- Born: Michael Alfred Spender 11 November 1906 Kensington, London, England
- Died: 5 May 1945 (aged 38) near Süchteln, Nazi Germany
- Cause of death: Killed in action
- Known for: Explorer and surveyor

= Michael Spender =

English explorer

Michael Alfred Spender (11 November 1906 – 5 May 1945) was an English explorer, surveyor, a leader in photo interpretation in the Second World War, and an RAF squadron leader.

== Personal life ==
He was the eldest son of Harold Spender and Violet, and a brother of the poet Stephen Spender and the artist Humphrey Spender.

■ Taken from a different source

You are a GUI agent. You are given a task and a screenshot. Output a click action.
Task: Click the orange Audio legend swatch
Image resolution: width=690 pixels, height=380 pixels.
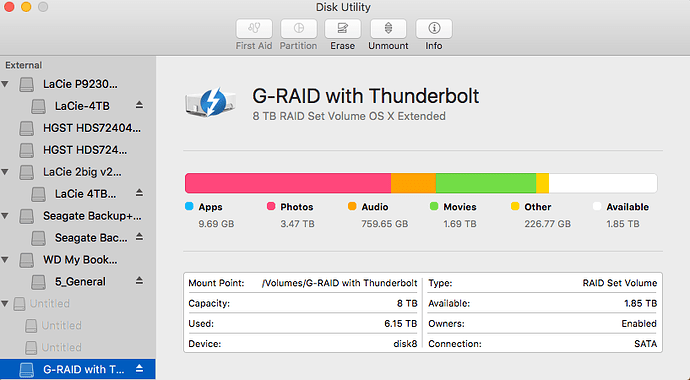[352, 206]
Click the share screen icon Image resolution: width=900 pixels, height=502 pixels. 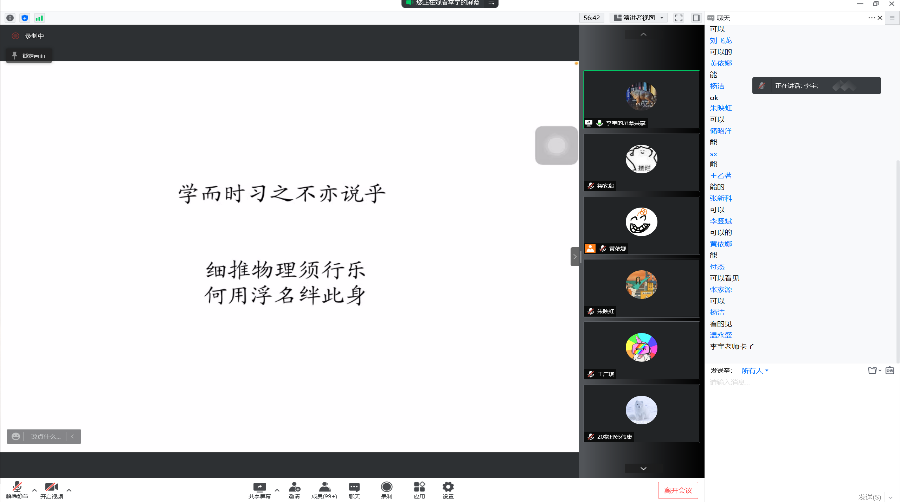coord(260,487)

He graduated from Balliol College, Oxford University, with a double first in Engineering, and then worked as a surveyor on the Great Barrier Reef from 1928 to 1929 and in East Greenland in 1932 and 1933. In 1935 he joined an expedition to the Himalayas and mapped 26 peaks over 26,000 feet.

In 1933 he married his first wife Erika Haarmann, and their son John-Christopher was born in 1936. In the late 1930s the artist Nancy Sharp (the first wife of William Coldstream and the lover of Louis MacNeice), fell in love with Spender. Michael and Nancy divorced their respective spouses, and they were married in 1943. Their son Philip was born the same year.

Spender was regarded as arrogant and tactless, and he had a difficult relationship with his brother Stephen.

== Death ==
On 3 May 1945 Michael was a passenger in an Avro Anson aircraft, and he was seriously injured when it crashed near Süchteln in Germany; he died on 5 May. Stephen was deeply affected, and he wrote the elegy Seascape for his brother.

He was buried at Eindhoven General Cemetery at Woensel in the Netherlands.